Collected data
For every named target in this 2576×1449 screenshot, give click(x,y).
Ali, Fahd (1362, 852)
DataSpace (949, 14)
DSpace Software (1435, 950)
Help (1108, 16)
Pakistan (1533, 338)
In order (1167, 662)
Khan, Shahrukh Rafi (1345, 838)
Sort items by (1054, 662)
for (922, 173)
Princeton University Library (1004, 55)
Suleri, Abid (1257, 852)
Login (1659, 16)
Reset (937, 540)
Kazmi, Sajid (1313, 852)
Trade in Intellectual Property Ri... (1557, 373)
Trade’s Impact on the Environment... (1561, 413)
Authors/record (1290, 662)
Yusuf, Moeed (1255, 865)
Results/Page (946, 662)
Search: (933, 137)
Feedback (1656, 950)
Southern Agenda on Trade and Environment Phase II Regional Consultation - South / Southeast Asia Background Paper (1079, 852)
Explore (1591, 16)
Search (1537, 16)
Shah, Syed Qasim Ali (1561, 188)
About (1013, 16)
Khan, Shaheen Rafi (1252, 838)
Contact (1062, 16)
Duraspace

**EXERCISE DESCRIPTION**
The lines that mention the word "Trade" should be pulled from the records above.

**COMPLETED TASK**
Trade in Intellectual Property Ri... (1557, 373)
Trade’s Impact on the Environment... (1561, 413)
Southern Agenda on Trade and Environment Phase II Regional Consultation - South / Southeast Asia Background Paper (1079, 852)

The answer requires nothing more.